══ Trecho para leitura ══
REINALDO LOBO
O sistema atual chamado de democracia não
é democrático de verdade. Vivemos em sociedades onde os cidadãos não têm a
possibilidade efetiva de participar da legislação, do governo, da jurisdição e,
enfim, da instituição da sociedade. Existem arremedos de participação. O
resultado é a falta de confiança na Política e na Lei -- hoje maior do que nunca,
como lembrou Zygmunt Bauman em uma de suas últimas entrevistas antes de
falecer.
“Todos são iguais perante a Lei, mas alguns
são mais iguais do que outros”. Você já ouviu essa frase. Revela a natureza das
democracias contemporâneas. De todas elas, não só do Brasil. Não se refere a
uma falha legislativa localizada capaz de transformar bandidos em inocentes ou,
ao contrário, culpar quem não cometeu algum crime. Não é uma brecha no sistema.
É o próprio sistema. Expressa a essência das instituições jurídicas e do Estado
nesses regimes em decadência.
A desigualdade está na base da corrosão
institucional, apesar da equidade formal. É a fonte da violência e da barbárie
nas sociedades que se consideram “democracias liberais”. No Brasil atual, cujo
grau de desigualdade social e de participação política precária é cada vez
maior neste momento, tem havido explosões de violência e de criminalidade
cíclicas. É possível postular um caráter sistêmico permanente, originário da
mesma natureza e da mesma fonte. O que desestabiliza a chamada “paz social” é a
própria base instável de uma democracia precária.
Deve-se acrescentar à situação brasileira o
fato de o País ser hoje uma sociedade de massas, como os Estados Unidos ou a
Índia. Há algumas décadas, os sociólogos
se surpreendiam com a diferença entre a criminalidade brasileira e a
norte-americana. Dizia-se: lá, existiam massacres aleatórios provocados por
atiradores enlouquecidos que buscavam chamar a atenção e participar de forma
desesperada; aqui, matava-se apenas por paixão ou por dinheiro. Estamos hoje
assemelhados aos EUA em crimes
randômicos.
═══
De acordo com o texto sobre a democracia, quem lembrou que a falta de confiança na Política e na Lei é hoje maior do que nunca?
══ Material apresentado ══
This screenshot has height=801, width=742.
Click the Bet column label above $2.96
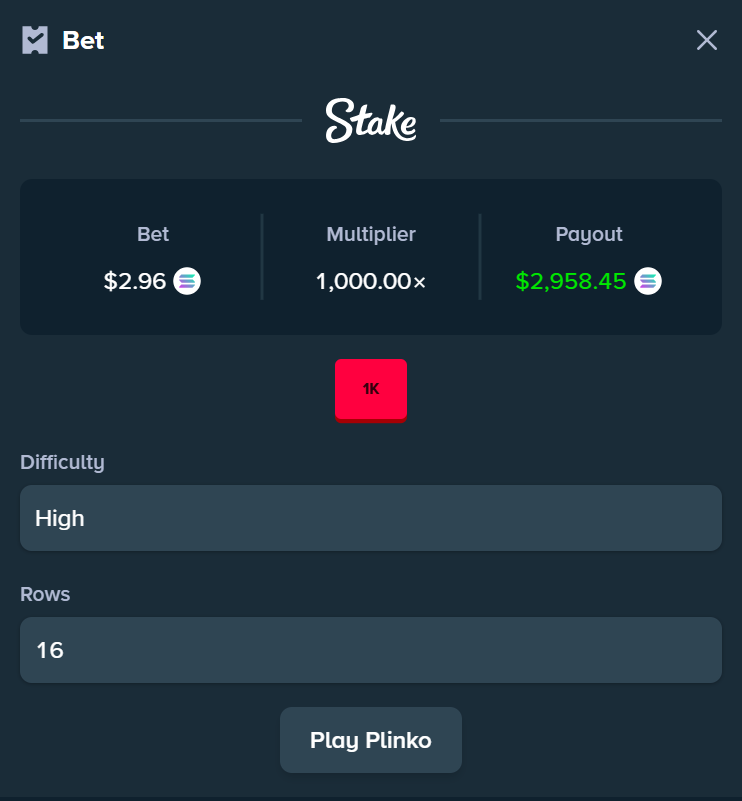click(153, 234)
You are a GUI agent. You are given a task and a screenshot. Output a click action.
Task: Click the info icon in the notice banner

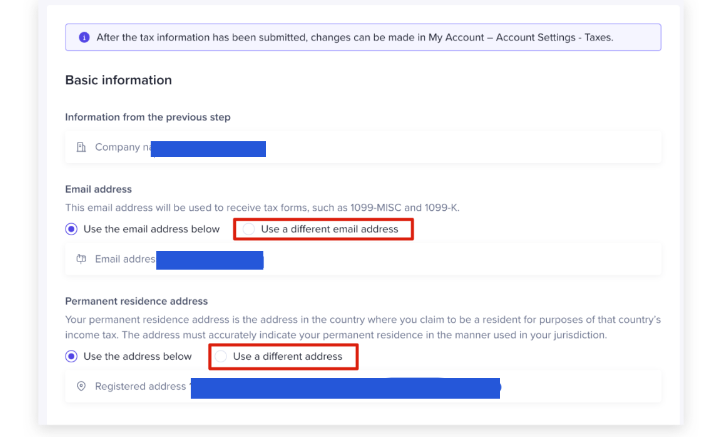[83, 38]
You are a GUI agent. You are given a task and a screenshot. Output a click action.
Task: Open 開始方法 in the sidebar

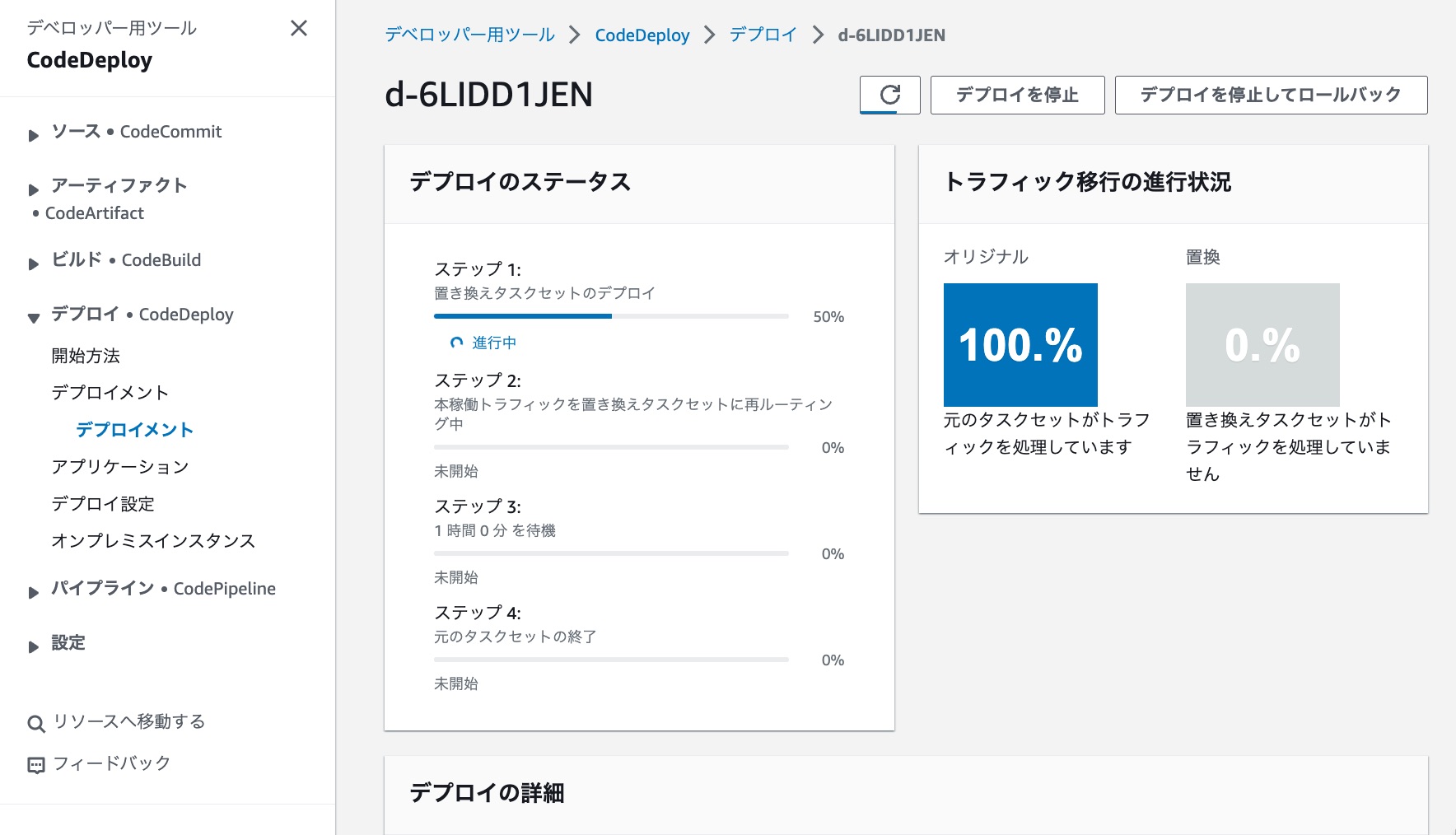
═══
Resposta final. Zygmunt Bauman, em uma de suas últimas entrevistas antes de falecer.